Bode que pilota só conheço eu, aquele lá.. Coitado. O avião fez uma curva e entrou no mato. Eu só via a quebradeira lá no meio da capoeira até chegar nas árvores, aí foi um barulhão da hélice no mulateiro. E eu, parado na frente na capoeira toda estraçalhada pelo avião botei a mão na cabeça, pensei na m*rda de ideia que eu tive e gritei: “AHHH BURRO, BUUUURRROOO”.
(Imagem meramente ilustrativa: Reprodução)
De repente, escuto o bode desesperado de novo: “méééé, méééé, méééé”. Cheguei no avião, abri a porta e esse bode saiu com tanta pressa que antes de eu me virar de costas ele já tinha sumido no mato. Nunca mais vi o coitado.
E eu? Rapaz, eu fiquei lá né, a noite caiu logo e eu me tranquei no avião. Já te disse que morro de medo de onça e queixada? Pois é. Fiquei trancado lá morrendo de fome e sede e me tremendo toda vez que ouvia um chiado no mato. Rapaz, eu me tremia mais que chevete em ponto morto. O rádio funcionava, mas não achei ninguém.
No outro dia de manhã, acordei com um barulho de avião, chamei na livre, o cara respondeu e eu disse que tive problemas no freio e tinha varado a pista. Pra que dizer a verdade, ne? O piloto disse que ia avisar em Itaituba. Fiquei descansado, apesar de que a fome tava extrema.
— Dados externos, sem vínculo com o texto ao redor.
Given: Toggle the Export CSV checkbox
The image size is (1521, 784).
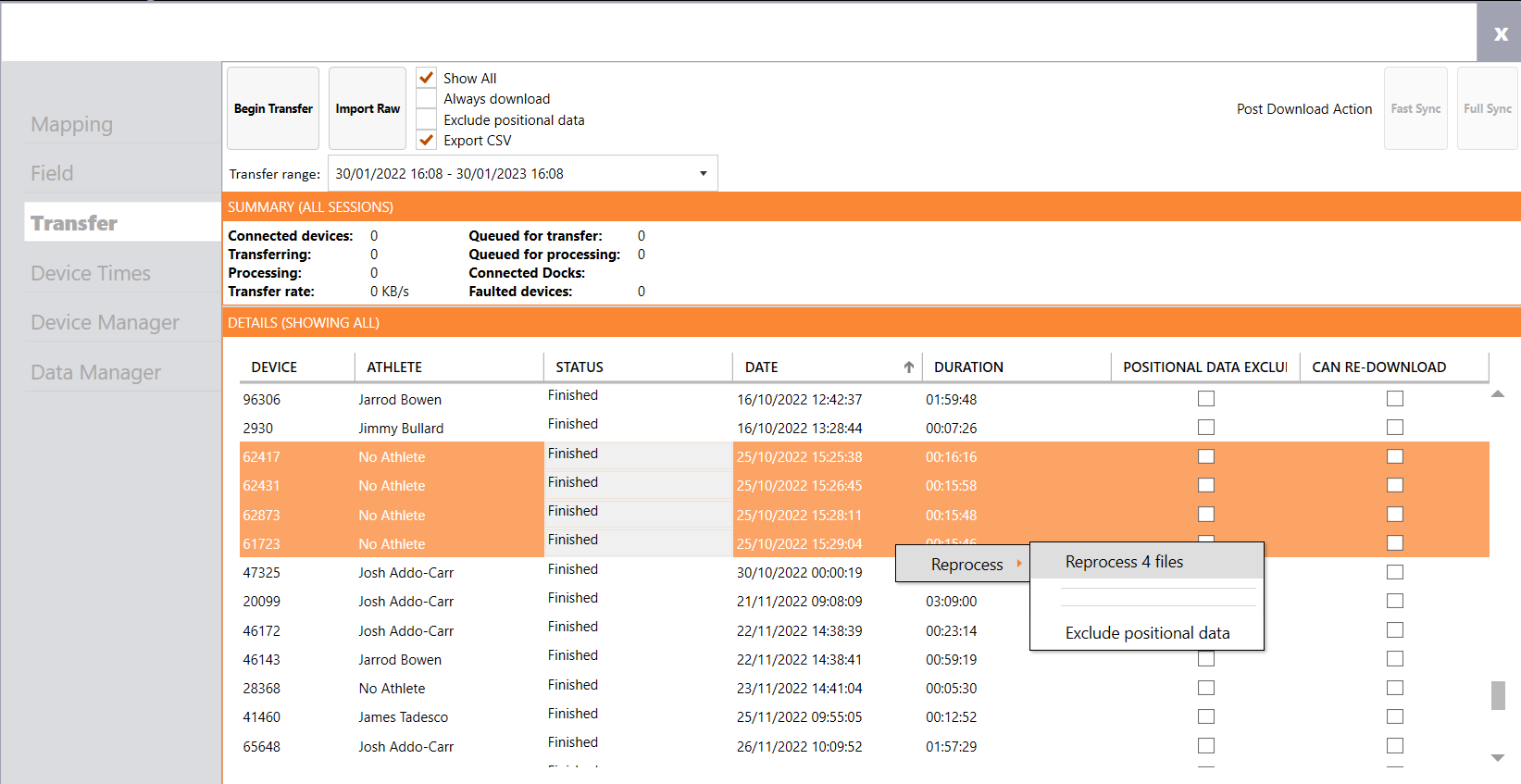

Deu até vontade de ir atrás daquele bode, pra matar e comer… A sede eu resolvi logo, porque andando com mais calma pelo lugar, achei um poço e puxei um balde d’água. Era barrenta, mas era a que tinha.
O dia ia caminhando pro fim quando eu me perguntei se o cara tinha avisado mesmo a alguém. A ideia de dormir de novo no avião me deixou assombrado. Não teve jeito. Dormi lá de novo. No terceiro dia já, de manhã bem cedo, fui acordado pelo barulho do motor de um (Cessna) 182. Era meu resgate.
Vou te falar a verdade, durante uns 5 anos depois disso, onde eu chegava, ainda se contava a piada de que eu botei o bode no comando e fui empurrar o avião. Daí que veio meu apelido, que ficou até hoje.
(Imagem: Reprodução)
Espero que tenham gostado. Na próxima semana a matéria sobre o Super Petrel LS, o queridinho da aviação desportiva manauara.
Abraços a todos, e até a próxima terça. Méééééééééééé pra vocês!